Cryptocurrency lender Celsius Network, which filed for Chapter 11 bankruptcy protection in July 2022 due to market turmoil caused by the collapse of the Terra ecosystem, has reached two settlements that would allow it to return assets to its clients and end the bankruptcy proceedings. The settlements were filed on July 20, and Judge Martin Glenn will review them and resolve the $78.2 billion in unsecured claims at a hearing on August 10. Any responses and objections to the settlements are due by August 3.
One of the settlements addresses claims brought by Celsius Network's management, involving allegations of fraud and misrepresentation. The settlement increases the compensation for clients by 5%. If an account holder chooses not to accept the settlement, they can still retain the right to pursue individual claims against Celsius. Under the proposed agreement, eligible account holders who do not opt out will receive a claim for 105% of their scheduled claim amount, superseding any related proof of claim submitted by them.
The second settlement focuses on customers who have funds in the Celsius interest-bearing earning program. It allows clients who borrowed funds in cryptocurrencies to receive a portion of their funds in crypto assets and compensation in shares of new companies involved in the bankruptcy proceedings. Creditors have agreed to support this revised scheme, providing retail borrower deposit claim holders with the option to repay the loan principal balance in exchange for an equivalent amount of cryptocurrency and the preferred option to exchange NewCo equity for liquid cryptocurrency at a 30% discount.
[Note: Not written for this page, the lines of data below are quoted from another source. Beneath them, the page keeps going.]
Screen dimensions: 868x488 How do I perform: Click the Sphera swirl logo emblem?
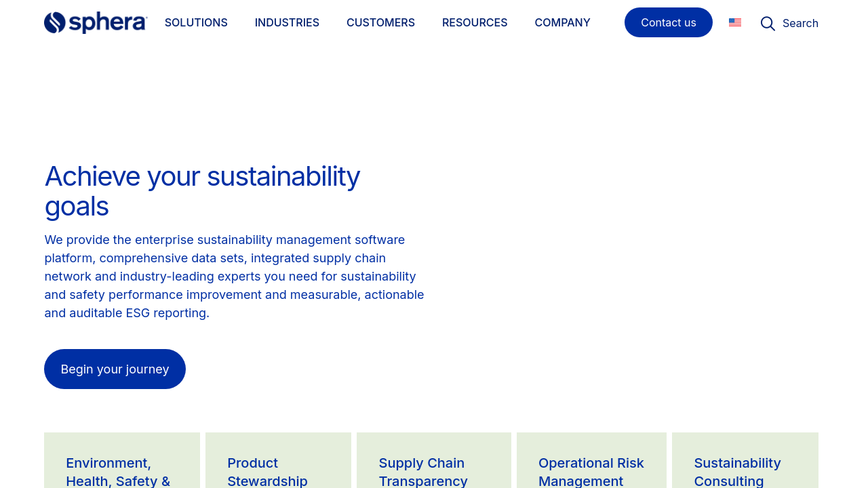[55, 22]
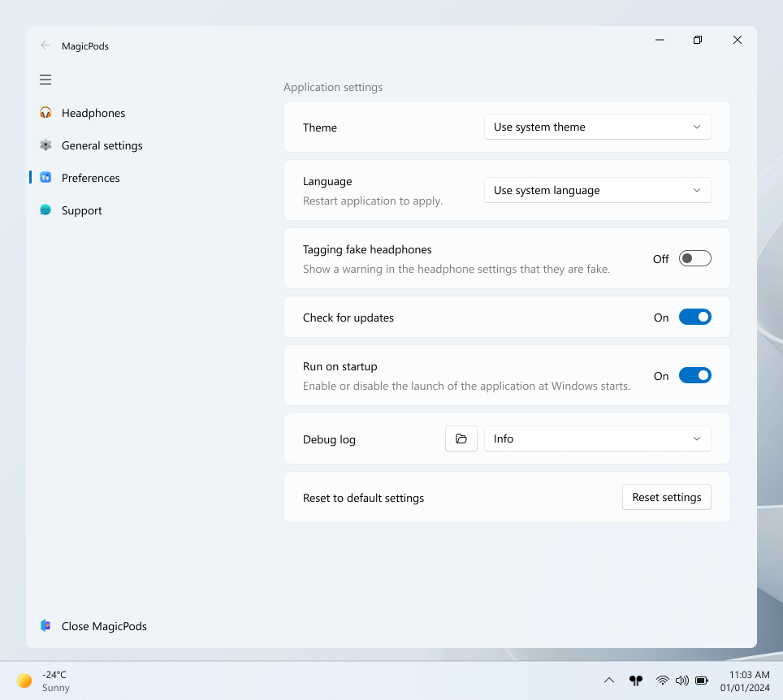783x700 pixels.
Task: Click the hamburger navigation menu icon
Action: point(45,80)
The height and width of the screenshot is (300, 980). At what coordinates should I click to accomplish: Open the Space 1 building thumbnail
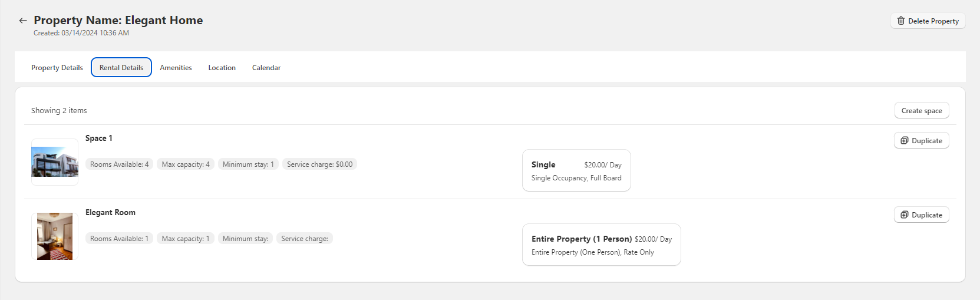55,162
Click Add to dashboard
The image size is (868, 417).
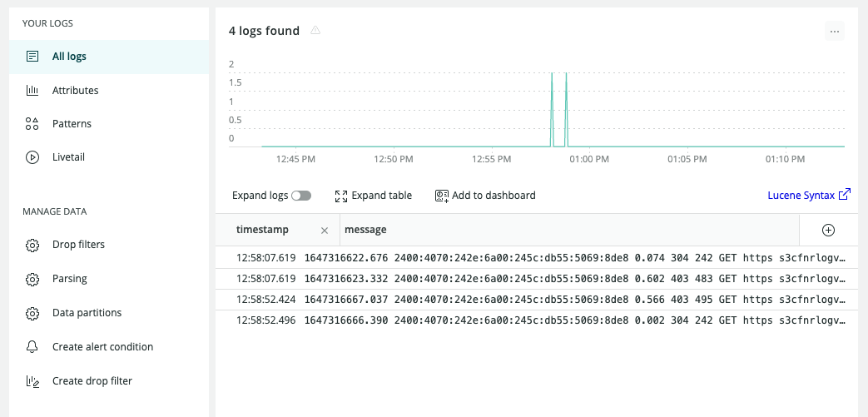(x=485, y=196)
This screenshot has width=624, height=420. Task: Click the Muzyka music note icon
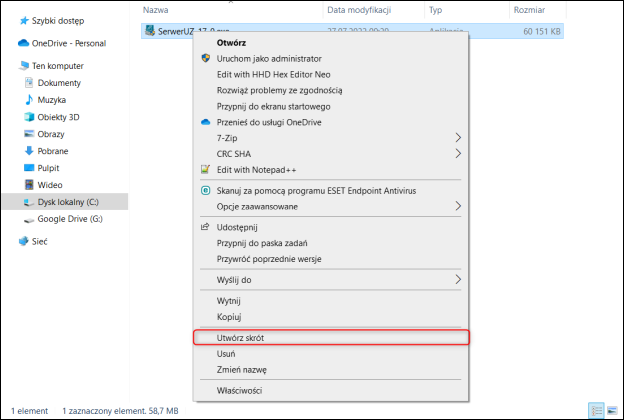point(28,100)
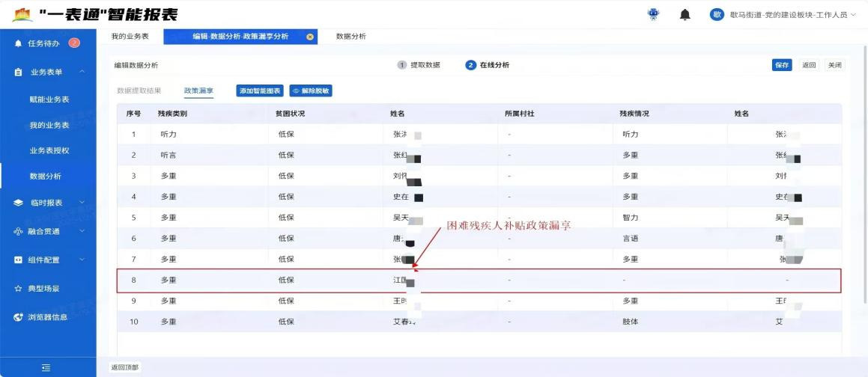
Task: Click the notification bell in top bar
Action: [x=685, y=15]
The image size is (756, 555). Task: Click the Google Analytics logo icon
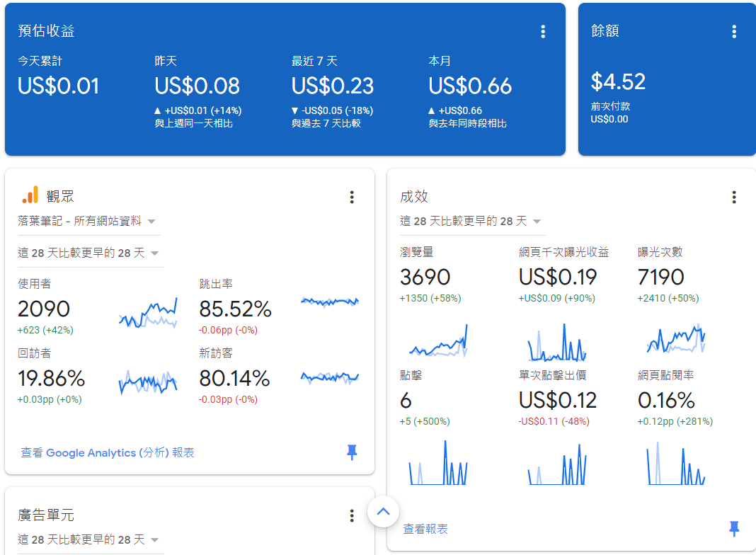[x=30, y=196]
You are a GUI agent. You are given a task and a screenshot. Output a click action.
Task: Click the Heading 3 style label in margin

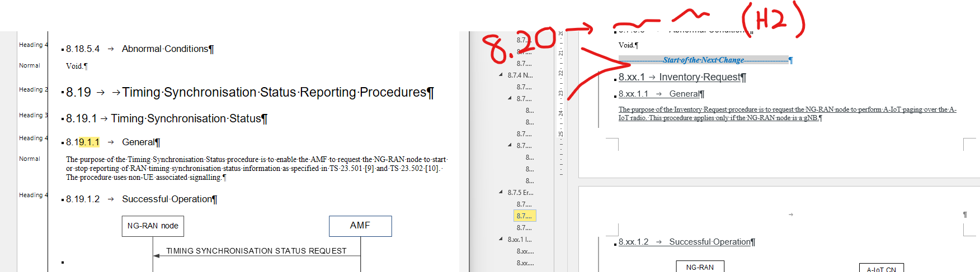[x=33, y=116]
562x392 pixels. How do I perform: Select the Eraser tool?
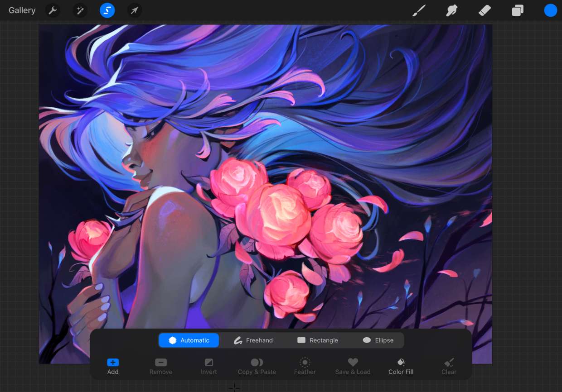pyautogui.click(x=485, y=10)
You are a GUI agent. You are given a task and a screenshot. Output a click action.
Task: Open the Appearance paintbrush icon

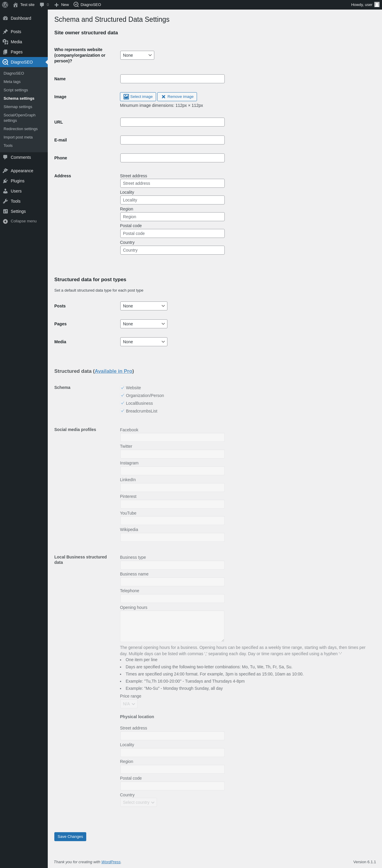pos(5,171)
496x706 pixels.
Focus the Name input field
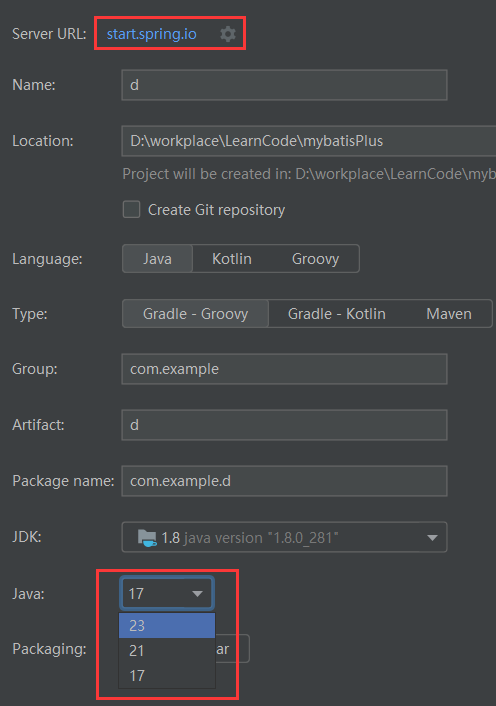pos(284,85)
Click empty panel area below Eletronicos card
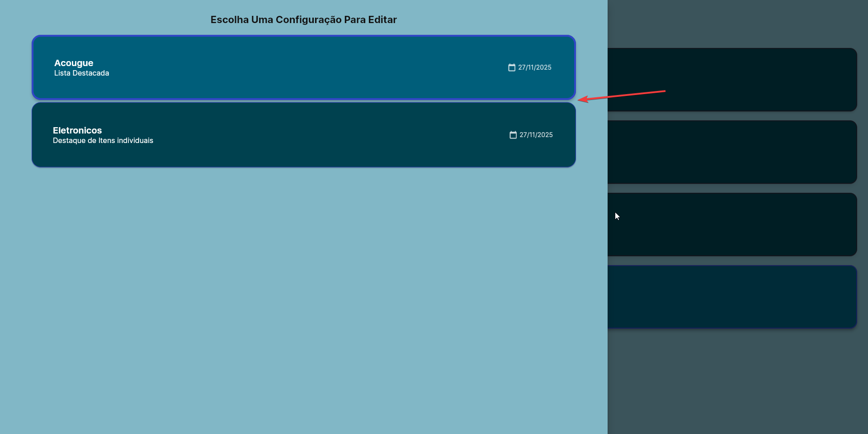 (x=303, y=294)
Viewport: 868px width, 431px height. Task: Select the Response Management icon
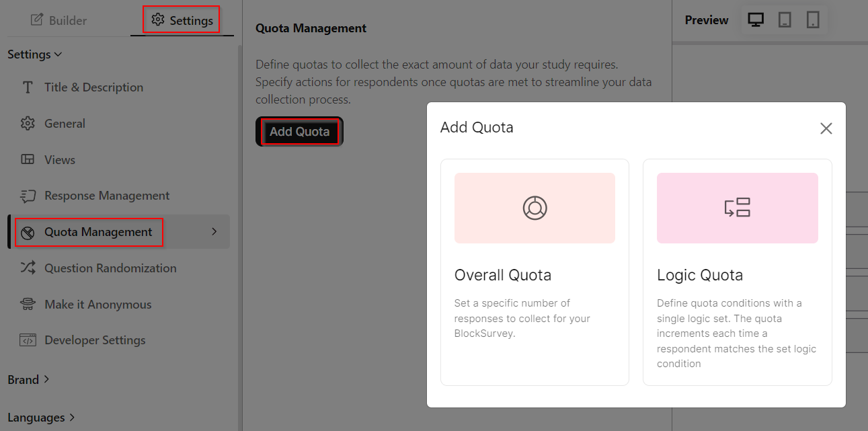(x=27, y=195)
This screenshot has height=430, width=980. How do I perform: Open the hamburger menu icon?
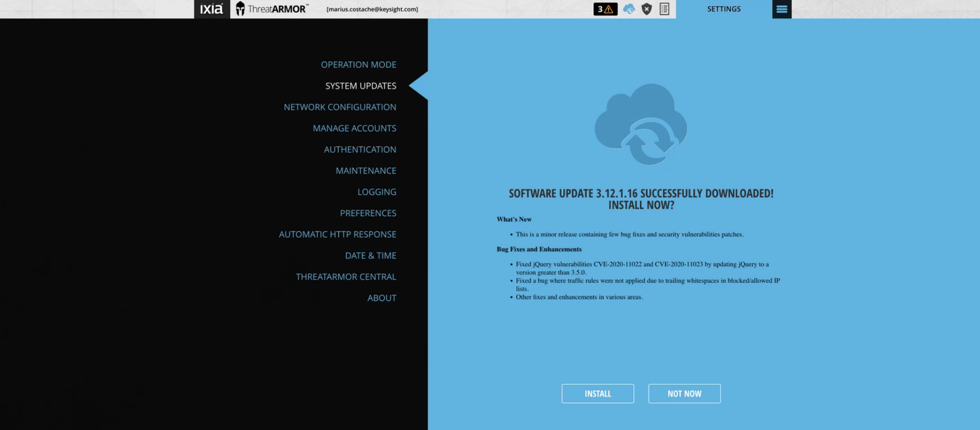tap(782, 9)
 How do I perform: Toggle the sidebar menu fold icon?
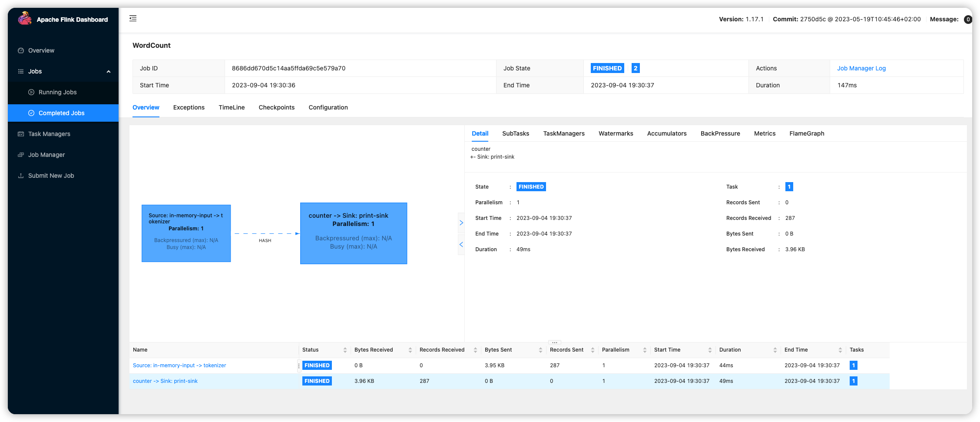click(x=133, y=18)

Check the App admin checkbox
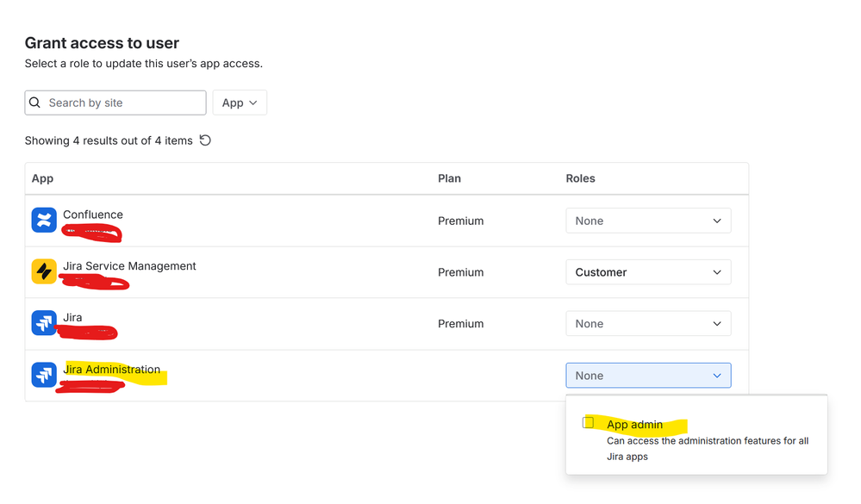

Amid the bankruptcy proceedings, the former CEO of Celsius Network, Alex Mashinsky, was arrested on July 13, 2023, on criminal and civil charges of fraud and attempted market manipulation. He has pleaded not guilty to all charges. EC filed a lawsuit against Mashinsky and other Celsius executives, accusing them of raising "billions of dollars" through unregistered fraudulent offers and selling "crypto-asset securities." Additionally, the FTC announced a civil lawsuit against the former CEO and fined the lending platform $4.7 billion for allegedly "wasting billions of dollars in user deposits" after it allegedly "defrauded" users. The settlements reached by Celsius Network aim to address some of the claims and bringcy the bankruptcy proceedings to a close.